Consider the Lie group $\mathrm{Spin}(12)$, and its vector representation, which I will call $\mathbf{12}$, and its two half-spin representations, each of dimension $32$, which I will call $\mathbf{32}_\pm$. So for instance the adjoint representation is $\mathfrak{so}(12) = \operatorname{Alt}^2(\mathbf{12})$. Each half-spin representation supports a $\mathfrak{so}(12)$-invariant symplectic form.
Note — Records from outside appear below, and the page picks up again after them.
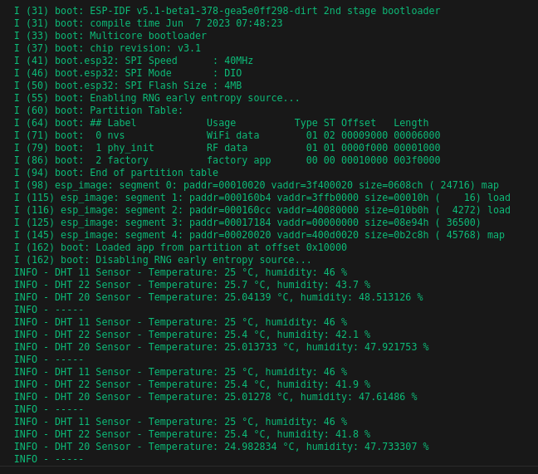Click the segment 4 size=0b2c8h line
The height and width of the screenshot is (474, 538).
259,235
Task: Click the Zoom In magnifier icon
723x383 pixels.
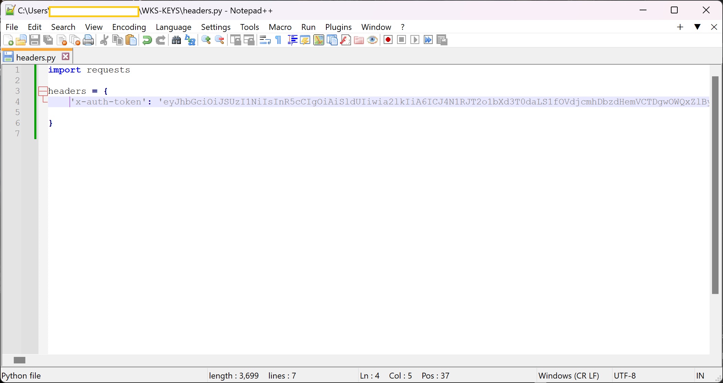Action: (206, 40)
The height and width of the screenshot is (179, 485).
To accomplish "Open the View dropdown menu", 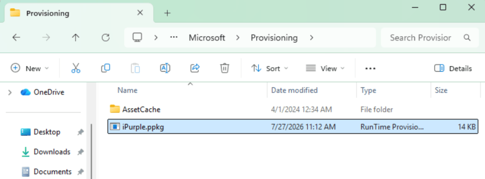I will (x=325, y=68).
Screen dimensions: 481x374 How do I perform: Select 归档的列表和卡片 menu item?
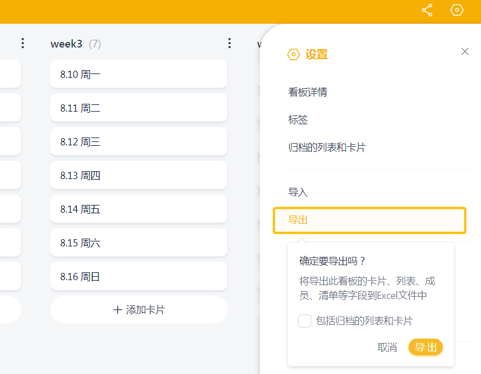327,148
Mathieu's group $\mathrm{M}_{12}$ has no 12-dimensional irreps, but its double cover $2\mathrm{M}_{12}$ has one (up to isomorphism) 12-dimensional irrep. It supports a symmetric invariant form, so it defines a (conjugacy class of) map(s) $2\mathrm{M}_{12} \to \mathrm{O}(12)$, and there is only one conjugacy class of irreducible maps like this. However, there are two conjugacy classes of irreducible maps $2\mathrm{M}_{12} \to \mathrm{SO}(12)$, exchanged by the outer automorphism thereof, because any copy of the 12-dimensional $2\mathrm{M}_{12}$-irrep is chiral.

Choose one of these maps $2\mathrm{M}_{12} \to \mathrm{SO}(12)$. The choice breaks the symmetry between the half-spin representations $\mathbf{32}_\pm$. Namely, one of them, which I will arbitrarily call $\mathbf{32}_+$, descends from $2\mathrm{M}_{12}$ to $\mathrm{M}_{12}$ and splits as the sum $\mathbf{16} \oplus \overline{\mathbf{16}}$ of a 16-dimensional complex irrep and its dual, and the other, $\mathbf{32}_-$, is nontrivially charged under the centre of $2\mathrm{M}_{12}$ and remains simple upon restriction.

Thus we have a commutative square: $$ \begin{matrix} 2\mathrm{M}_{12} & \hookrightarrow & \mathrm{Spin}(12) \\ \downarrow & & \downarrow \\ \mathrm{GL}(16) & \hookrightarrow & \mathrm{Sp}(32) \end{matrix} $$ where the map $\mathrm{Spin}(12) \to \mathrm{Sp}(32)$ is via the representation $\mathbf{32}_+$. (Both horizontal arrows are inclusions, and both downward arrows have kernel of order $2$.)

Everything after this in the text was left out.